● Data for the task
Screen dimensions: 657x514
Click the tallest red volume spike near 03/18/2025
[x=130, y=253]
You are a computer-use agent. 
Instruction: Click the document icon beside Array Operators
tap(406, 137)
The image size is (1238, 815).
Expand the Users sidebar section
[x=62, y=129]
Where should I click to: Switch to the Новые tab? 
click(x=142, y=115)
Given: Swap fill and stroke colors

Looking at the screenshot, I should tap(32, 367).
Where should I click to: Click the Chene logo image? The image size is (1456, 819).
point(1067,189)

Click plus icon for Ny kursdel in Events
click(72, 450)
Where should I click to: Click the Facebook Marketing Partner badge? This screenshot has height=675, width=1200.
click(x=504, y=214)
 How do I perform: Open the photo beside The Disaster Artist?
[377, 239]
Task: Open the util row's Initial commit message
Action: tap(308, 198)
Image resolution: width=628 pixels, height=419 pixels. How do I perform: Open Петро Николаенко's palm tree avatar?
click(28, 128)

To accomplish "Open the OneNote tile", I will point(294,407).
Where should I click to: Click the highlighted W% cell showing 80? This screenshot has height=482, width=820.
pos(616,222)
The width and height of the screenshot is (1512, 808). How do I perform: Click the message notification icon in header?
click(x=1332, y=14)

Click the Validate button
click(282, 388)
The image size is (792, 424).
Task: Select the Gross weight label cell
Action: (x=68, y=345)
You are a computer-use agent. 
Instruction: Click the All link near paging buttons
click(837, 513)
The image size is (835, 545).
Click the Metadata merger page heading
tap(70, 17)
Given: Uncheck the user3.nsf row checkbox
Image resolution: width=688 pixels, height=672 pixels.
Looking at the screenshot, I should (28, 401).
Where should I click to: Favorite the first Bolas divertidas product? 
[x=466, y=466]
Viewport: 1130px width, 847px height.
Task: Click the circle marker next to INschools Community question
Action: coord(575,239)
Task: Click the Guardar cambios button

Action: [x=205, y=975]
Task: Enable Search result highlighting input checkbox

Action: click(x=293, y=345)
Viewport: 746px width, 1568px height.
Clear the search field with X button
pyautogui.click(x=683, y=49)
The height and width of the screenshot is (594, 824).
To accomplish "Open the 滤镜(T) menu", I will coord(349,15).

● Required work
The lines above starting at the one that contains "Image resolution: width=688" and ending at the one that contains "Viewport: 746px width, 1568px height." must be transcribed exactly, and no other lines may appear.

● Finished exercise
Image resolution: width=688 pixels, height=672 pixels.
Looking at the screenshot, I should (28, 401).
Where should I click to: Favorite the first Bolas divertidas product? 
[x=466, y=466]
Viewport: 1130px width, 847px height.
Task: Click the circle marker next to INschools Community question
Action: coord(575,239)
Task: Click the Guardar cambios button

Action: [x=205, y=975]
Task: Enable Search result highlighting input checkbox

Action: click(x=293, y=345)
Viewport: 746px width, 1568px height.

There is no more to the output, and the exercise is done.